* _To do_
Can you write out, word for word, the lines below from the one containing "Where should I" through the last line?

* _Rows on where targets appear_
******************************

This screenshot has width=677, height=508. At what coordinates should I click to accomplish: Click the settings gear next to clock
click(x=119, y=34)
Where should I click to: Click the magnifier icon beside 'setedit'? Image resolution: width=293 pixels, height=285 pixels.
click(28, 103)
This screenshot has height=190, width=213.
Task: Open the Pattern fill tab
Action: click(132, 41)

******************************

* _Answer to this problem_
Where should I click to: Click the magnifier icon beside 'setedit'? Image resolution: width=293 pixels, height=285 pixels.
click(28, 103)
This screenshot has height=190, width=213.
Task: Open the Pattern fill tab
Action: click(132, 41)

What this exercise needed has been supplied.